(Bloomberg) -- Thomas Jordan may want to take advantage of any time he gets to put his feet up this holiday season.
While an interest rate increase by the Federal Reserve this week is likely to take pressure off the franc after a year of seismic political shifts, that respite may be short lived. Elections in France, Germany and the Netherlands, plus Britain’s triggering of Brexit, mean 2017 is shaping up to be a year of heightened uncertainty that is set to keep Swiss National Bank President Jordan and his fellow rate setters busy.
“The euro zone will continue to encounter significant problems, keeping the euro low,” said Janwillem Acket, chief economist at Julius Baer. “Erratic U.S. policies, as well as heightened geopolitical tension levels, could be prone to send fearful investors out of the U.S. dollar, as safe haven, into the Swiss franc again.”
The SNB’s policy decision at 9:30 a.m. in Bern on Thursday comes just hours after the Fed is expected to announce its first rate hike in a year on the back of an improving labor market. That could further support the dollar, already lifted along with equity markets by the election of Donald Trump. Policy in the euro area, however, remains expansive, with officials announcing an extension of its bond buying program last week.
“From a Swiss perspective, we have an interest in policy globally moving toward normalization, especially in light of an improvement in the global economy” SNB President Jordan told Tages-Anzeiger newspaper in an interview published on Nov. 24.
Wave of Populism
Economists surveyed by Bloomberg expect the SNB, which has sought to re-kindle inflation via a two-pillar strategy of a deposit rate of minus 0.75 percent and a pledge to intervene in currency markets, to stick with its current stance. Its announcement will be followed by a press conference featuring Jordan, Vice President Fritz Zurbruegg and Board Member Andrea Maechler at 10 a.m. local time.

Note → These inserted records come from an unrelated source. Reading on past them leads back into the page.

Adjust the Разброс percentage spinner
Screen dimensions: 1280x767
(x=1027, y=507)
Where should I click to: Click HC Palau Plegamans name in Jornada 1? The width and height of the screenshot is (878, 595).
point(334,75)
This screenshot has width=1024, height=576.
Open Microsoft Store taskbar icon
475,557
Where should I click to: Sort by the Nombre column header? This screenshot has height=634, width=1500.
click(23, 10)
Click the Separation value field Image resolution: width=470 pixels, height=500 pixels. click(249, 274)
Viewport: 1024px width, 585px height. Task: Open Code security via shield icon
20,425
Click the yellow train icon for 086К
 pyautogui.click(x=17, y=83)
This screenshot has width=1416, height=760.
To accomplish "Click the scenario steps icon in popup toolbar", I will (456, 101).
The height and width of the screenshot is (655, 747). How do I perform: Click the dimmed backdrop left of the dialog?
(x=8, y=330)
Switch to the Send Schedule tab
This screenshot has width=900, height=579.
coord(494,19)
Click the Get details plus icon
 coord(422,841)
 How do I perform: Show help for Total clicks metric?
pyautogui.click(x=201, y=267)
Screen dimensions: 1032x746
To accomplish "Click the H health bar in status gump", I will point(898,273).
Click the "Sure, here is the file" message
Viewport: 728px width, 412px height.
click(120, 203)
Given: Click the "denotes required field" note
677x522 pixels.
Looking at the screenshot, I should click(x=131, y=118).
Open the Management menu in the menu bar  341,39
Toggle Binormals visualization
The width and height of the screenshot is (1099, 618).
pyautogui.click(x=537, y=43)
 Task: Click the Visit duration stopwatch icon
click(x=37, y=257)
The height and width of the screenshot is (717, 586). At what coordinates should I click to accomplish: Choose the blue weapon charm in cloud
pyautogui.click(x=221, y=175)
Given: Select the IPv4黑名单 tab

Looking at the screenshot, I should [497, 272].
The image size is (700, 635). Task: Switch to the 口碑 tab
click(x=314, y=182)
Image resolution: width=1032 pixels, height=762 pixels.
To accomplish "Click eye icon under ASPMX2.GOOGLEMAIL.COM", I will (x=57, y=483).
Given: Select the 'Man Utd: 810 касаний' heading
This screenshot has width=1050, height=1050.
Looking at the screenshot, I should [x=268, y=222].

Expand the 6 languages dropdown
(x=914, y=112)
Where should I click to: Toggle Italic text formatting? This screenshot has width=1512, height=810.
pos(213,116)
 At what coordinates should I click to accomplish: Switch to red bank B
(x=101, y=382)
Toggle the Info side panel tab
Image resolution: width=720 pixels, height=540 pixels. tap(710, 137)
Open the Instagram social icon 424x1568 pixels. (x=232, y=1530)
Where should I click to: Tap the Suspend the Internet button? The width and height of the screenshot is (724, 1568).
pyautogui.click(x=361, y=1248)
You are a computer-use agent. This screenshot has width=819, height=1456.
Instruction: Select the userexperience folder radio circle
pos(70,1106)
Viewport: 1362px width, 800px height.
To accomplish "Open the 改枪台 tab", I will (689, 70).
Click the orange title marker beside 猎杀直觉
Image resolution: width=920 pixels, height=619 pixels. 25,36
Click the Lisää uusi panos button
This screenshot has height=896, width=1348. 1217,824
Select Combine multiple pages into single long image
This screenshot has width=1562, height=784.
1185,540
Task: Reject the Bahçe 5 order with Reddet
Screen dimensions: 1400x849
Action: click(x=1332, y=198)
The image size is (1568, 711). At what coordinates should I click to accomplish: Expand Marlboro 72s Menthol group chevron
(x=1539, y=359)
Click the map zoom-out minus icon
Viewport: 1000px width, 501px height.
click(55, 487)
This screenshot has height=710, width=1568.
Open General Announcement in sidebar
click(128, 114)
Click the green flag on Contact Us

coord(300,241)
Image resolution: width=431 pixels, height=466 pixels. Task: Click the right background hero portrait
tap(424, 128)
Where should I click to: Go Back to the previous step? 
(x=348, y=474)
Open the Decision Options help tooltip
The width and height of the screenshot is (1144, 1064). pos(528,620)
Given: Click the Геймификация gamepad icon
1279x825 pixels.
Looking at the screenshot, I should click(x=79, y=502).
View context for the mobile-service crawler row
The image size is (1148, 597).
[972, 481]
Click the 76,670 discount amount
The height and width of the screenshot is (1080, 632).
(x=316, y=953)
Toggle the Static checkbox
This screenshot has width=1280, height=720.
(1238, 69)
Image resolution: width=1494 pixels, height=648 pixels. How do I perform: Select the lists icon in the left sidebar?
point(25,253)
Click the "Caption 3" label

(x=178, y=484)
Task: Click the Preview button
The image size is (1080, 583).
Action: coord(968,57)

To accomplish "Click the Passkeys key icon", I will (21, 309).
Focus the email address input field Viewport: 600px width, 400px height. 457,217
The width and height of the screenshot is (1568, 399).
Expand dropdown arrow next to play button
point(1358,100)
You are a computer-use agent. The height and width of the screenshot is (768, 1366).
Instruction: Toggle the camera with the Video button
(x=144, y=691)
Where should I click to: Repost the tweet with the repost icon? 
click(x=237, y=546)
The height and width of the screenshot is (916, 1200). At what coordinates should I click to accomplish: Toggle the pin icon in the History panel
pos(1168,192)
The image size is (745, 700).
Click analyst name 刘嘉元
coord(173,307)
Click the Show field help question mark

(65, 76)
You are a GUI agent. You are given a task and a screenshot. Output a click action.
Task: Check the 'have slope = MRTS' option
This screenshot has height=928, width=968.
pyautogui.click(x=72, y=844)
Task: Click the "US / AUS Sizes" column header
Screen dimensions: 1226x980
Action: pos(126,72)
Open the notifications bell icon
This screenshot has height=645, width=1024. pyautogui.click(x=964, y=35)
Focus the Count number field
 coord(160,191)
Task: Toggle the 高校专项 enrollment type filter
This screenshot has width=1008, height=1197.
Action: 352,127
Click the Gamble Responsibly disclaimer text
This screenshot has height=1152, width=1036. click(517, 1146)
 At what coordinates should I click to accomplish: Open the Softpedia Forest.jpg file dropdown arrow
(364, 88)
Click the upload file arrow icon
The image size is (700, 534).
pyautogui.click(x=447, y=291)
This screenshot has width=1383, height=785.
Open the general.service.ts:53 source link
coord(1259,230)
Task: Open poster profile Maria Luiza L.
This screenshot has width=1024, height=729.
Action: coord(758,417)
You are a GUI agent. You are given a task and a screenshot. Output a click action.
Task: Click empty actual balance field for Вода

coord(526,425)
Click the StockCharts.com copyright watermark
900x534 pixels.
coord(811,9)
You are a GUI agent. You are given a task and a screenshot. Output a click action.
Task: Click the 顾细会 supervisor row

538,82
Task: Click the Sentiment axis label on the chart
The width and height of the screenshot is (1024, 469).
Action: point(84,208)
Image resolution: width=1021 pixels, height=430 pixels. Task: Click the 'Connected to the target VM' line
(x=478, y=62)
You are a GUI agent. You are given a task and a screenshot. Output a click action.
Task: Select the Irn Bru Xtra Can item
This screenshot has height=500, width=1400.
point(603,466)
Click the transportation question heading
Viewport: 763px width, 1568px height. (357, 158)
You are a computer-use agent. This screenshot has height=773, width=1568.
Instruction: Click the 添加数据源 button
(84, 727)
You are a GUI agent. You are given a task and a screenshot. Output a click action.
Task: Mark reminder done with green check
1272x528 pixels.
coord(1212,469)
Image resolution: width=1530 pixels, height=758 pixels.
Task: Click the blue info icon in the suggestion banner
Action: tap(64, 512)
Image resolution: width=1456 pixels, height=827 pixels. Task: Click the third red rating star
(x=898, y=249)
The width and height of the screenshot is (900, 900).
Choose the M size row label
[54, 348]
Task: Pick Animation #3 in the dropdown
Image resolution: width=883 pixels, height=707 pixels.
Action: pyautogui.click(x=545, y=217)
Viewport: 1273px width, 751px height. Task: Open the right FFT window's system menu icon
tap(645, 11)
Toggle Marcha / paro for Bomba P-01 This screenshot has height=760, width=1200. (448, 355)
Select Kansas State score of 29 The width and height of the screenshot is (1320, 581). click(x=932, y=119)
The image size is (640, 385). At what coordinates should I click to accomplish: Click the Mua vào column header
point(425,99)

The SNB will also publish an updated inflation forecast and a first take on growth for next year. In September, it predicted that prices would rise just 0.2 percent in 2017 and 0.6 percent in 2018.
The wave of populism stemming from exasperation with the political and business establishment over a raft of grievances from inequality to immigration that began with Brexit in June and shaped Austria’s presidential election and Italy’s referendum is likely to play a key role in the upcoming European votes and risks destabilizing the euro area.
The Netherlands, something of a laboratory for European politics, with unstable, multi-party coalitions the norm, kicks off Europe’s 2017 voting season with parliamentary elections on March 15. The same month, the U.K. government plans to trigger the start of Brexit via Article 50. The two rounds of the presidential election in France are due in April and May.
Even Germany, whose constitutional checks and balances to prevent dictatorial bents mean it’s considered more resistant to populism, may see the anti-immigration Alternative for Germany party gain ground in federal elections in fall.
A reemergence of doubts about the euro’s viability could cause a run on the franc, just as Greece’s debt crisis did in 2015 and Britain’s Brexit vote in June. The SNB admitted interventions after both those incidents, and its foreign-exchange holdings having increased another 39 billion francs ($38.4 billion) in the last five months, indicating there may have been further market activity.
The International Monetary Fund has recommended the SNB reserve its interventions only to counter big inflows and cut its deposit rate still further to combat the strong franc and stoke inflation. According to the median estimate by economists in another Bloomberg survey, the rate can go as low as minus 1.25 percent before investors begin hoarding cash. The SNB can also increase its balance sheet to 150 percent of gross domestic product from roughly 110 percent currently, without risking its credibility, the survey found.
Yet even with the SNB’s ultra-expansive policy, the franc has appreciated more than 1 percent against the euro this year and price pressures are feeble. Last week, Switzerland’s statistics office cut its 2017 consumer price forecast to zero from 0.3 percent, and said it expects inflation to average 0.2 percent in 2018. The franc was up 0.3 percent at 1.0743 per euro at 1:44 p.m. in Zurich on Tuesday.
According to Markus Schmieder, an economist at Wellershoff and Partners in Zurich, the SNB will be hesitant to deploy a further rate cut, shrugging off the IMF’s advice.
“To lower negative interest rates does not seem to be a valid option for the SNB” as bank profits would suffer even more and the risk of cash hoarding would rise, said Schmieder, adding that an improving inflation outlook might allow the SNB to permit the franc to appreciate “in a controlled manner.”